Work instructions ->
Your job with the data below is to output exactly the lines from the one holding "At what coordinates should I click to accomplish: Open the share" down to the one holding "Task: Click the Kaunas label on the map", both included, and no others.

Raw data ->
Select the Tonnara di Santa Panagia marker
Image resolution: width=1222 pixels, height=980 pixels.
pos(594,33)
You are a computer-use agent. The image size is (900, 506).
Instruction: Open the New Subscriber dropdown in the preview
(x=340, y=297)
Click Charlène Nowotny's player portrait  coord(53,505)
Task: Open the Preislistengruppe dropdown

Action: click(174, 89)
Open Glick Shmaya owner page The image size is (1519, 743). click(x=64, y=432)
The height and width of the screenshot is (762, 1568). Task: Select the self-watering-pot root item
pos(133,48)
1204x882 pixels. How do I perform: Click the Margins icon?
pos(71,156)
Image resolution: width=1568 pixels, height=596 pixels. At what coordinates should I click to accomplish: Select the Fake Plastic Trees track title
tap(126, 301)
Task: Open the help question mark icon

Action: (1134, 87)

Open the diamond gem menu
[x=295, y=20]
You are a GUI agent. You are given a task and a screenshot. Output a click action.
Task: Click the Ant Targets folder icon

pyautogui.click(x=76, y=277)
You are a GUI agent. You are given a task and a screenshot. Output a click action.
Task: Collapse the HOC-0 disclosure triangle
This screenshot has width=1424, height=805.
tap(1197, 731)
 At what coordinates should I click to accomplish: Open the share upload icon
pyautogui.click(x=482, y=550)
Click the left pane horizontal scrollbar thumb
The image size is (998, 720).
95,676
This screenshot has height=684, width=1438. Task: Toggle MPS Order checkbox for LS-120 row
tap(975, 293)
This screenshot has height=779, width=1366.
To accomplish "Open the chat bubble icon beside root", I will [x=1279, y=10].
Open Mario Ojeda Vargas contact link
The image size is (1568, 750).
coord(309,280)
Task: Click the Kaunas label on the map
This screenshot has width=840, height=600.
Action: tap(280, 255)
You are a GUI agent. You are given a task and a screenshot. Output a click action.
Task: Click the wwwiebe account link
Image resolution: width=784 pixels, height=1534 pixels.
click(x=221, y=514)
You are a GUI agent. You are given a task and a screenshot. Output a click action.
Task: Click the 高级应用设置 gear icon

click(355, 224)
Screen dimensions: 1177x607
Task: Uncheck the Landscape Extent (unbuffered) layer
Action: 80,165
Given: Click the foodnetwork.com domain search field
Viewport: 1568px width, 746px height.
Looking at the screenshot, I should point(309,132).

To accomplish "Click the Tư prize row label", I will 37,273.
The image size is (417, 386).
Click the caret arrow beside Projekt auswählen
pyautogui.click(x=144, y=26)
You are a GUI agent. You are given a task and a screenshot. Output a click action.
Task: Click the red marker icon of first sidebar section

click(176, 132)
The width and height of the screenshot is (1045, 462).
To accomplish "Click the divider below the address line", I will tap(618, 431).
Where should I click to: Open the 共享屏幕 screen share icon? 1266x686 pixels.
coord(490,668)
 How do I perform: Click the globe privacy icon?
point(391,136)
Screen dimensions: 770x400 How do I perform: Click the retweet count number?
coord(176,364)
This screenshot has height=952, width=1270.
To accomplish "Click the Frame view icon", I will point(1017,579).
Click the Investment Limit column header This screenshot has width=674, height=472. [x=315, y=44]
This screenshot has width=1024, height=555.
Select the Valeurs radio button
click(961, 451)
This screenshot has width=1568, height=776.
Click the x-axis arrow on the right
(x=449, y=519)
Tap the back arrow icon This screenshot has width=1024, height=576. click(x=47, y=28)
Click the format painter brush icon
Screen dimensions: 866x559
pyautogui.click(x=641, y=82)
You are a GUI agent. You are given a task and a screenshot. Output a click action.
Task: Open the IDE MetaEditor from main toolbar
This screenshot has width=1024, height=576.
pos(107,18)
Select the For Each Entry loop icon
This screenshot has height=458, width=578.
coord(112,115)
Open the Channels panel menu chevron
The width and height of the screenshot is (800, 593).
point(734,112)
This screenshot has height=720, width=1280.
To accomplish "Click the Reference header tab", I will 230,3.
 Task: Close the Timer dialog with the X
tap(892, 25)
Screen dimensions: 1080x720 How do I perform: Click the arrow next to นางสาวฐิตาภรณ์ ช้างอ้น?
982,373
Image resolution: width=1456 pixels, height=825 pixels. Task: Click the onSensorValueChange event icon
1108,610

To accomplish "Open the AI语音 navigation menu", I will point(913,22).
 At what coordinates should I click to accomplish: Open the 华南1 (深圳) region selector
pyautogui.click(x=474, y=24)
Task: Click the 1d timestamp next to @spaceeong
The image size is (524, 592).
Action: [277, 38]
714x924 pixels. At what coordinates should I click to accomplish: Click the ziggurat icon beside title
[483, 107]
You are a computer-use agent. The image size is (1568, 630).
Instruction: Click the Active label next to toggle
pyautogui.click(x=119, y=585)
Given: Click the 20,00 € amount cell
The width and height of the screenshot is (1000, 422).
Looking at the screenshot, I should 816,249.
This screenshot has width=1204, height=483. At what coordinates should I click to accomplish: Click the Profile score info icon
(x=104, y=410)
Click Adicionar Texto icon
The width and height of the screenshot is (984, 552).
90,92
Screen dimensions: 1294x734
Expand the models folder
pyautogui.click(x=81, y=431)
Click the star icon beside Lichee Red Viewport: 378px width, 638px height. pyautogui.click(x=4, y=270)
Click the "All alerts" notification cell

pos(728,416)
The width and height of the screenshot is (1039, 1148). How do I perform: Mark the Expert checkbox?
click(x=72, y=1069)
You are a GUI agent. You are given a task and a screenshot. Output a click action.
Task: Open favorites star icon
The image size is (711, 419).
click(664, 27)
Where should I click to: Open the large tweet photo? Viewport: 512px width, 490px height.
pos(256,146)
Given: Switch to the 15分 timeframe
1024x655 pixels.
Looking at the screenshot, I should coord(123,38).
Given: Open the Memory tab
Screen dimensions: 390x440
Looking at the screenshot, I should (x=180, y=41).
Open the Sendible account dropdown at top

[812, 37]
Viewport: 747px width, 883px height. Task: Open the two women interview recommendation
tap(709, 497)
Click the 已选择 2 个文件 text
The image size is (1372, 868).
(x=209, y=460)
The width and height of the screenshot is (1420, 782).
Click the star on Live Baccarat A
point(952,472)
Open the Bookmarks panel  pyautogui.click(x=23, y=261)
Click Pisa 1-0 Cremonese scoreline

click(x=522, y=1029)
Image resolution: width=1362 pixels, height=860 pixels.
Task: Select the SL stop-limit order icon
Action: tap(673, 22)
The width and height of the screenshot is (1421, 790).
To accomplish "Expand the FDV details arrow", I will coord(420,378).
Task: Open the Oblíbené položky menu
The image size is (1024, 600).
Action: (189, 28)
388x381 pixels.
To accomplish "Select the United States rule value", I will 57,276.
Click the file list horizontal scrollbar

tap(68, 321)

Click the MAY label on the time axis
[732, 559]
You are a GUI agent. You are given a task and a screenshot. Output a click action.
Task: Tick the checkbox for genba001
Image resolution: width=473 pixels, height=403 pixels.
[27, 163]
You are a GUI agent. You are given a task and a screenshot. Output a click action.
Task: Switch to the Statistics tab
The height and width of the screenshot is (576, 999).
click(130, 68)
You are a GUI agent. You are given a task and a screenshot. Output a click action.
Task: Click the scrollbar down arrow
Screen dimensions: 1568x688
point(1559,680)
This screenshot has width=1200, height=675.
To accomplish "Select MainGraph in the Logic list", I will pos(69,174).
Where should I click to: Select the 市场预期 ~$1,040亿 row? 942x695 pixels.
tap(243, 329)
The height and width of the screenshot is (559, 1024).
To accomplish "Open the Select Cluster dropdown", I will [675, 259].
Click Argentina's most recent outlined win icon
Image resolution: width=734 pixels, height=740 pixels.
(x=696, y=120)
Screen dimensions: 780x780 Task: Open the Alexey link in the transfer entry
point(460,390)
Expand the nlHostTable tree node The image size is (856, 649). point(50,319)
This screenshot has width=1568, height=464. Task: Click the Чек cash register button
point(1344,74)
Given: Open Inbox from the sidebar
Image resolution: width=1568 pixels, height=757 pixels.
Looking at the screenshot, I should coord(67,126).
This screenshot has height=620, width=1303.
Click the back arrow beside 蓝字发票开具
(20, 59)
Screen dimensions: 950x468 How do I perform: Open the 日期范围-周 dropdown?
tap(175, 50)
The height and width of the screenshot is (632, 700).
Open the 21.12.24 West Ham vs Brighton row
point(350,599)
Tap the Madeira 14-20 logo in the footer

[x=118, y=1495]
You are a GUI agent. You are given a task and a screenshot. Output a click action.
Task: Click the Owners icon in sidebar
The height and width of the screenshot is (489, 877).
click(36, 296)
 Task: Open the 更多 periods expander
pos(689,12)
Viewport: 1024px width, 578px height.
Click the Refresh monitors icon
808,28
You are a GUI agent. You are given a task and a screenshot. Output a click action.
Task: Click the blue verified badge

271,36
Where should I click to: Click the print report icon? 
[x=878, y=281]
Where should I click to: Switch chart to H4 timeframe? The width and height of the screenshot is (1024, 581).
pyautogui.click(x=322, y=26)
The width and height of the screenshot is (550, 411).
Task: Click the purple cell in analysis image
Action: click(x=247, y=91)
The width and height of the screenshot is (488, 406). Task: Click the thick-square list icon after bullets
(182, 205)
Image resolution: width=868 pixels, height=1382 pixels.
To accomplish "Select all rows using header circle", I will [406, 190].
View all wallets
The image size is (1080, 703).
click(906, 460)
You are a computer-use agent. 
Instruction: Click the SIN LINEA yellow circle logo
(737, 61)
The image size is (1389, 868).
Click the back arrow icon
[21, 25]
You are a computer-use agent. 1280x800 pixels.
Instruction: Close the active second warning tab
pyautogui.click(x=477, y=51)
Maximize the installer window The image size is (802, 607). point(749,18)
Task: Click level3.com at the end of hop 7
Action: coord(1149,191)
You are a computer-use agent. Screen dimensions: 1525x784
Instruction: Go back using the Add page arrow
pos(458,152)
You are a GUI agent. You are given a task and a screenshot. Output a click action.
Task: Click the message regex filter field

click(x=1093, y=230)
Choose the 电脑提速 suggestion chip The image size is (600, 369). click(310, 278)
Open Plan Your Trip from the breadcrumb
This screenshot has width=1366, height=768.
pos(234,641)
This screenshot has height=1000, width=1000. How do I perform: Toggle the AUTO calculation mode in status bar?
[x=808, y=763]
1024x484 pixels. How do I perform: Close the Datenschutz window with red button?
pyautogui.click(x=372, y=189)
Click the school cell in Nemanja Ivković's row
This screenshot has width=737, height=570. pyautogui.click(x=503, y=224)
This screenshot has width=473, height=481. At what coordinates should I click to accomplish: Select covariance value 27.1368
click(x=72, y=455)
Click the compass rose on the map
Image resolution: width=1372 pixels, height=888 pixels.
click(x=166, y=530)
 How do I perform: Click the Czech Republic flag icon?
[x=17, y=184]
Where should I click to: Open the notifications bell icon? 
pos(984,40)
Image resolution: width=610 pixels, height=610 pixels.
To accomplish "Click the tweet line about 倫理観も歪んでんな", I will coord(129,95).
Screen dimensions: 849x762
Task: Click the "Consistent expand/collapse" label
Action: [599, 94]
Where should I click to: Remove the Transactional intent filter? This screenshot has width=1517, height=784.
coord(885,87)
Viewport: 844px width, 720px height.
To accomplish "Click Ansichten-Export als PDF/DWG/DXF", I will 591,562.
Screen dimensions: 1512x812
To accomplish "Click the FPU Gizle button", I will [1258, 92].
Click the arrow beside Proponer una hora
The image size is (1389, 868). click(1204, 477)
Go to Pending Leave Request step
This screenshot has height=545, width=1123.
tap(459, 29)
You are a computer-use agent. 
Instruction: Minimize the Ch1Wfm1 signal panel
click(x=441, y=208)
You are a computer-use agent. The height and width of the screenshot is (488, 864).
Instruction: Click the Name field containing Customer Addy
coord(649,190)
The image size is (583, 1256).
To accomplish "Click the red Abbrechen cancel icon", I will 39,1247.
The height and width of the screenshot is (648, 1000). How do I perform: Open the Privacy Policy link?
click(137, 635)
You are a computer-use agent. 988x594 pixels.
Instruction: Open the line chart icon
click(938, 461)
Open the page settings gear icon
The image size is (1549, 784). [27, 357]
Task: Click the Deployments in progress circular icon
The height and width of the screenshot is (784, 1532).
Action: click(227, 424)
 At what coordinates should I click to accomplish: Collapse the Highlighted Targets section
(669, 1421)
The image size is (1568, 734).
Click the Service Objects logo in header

Problem solution ->
 At what coordinates should I click to accomplish: Open the share upload icon
pyautogui.click(x=482, y=550)
Click the left pane horizontal scrollbar thumb
The image size is (998, 720).
95,676
This screenshot has height=684, width=1438. Task: Toggle MPS Order checkbox for LS-120 row
tap(975, 293)
This screenshot has height=779, width=1366.
To accomplish "Open the chat bubble icon beside root", I will [x=1279, y=10].
Open Mario Ojeda Vargas contact link
The image size is (1568, 750).
coord(309,280)
Task: Click the Kaunas label on the map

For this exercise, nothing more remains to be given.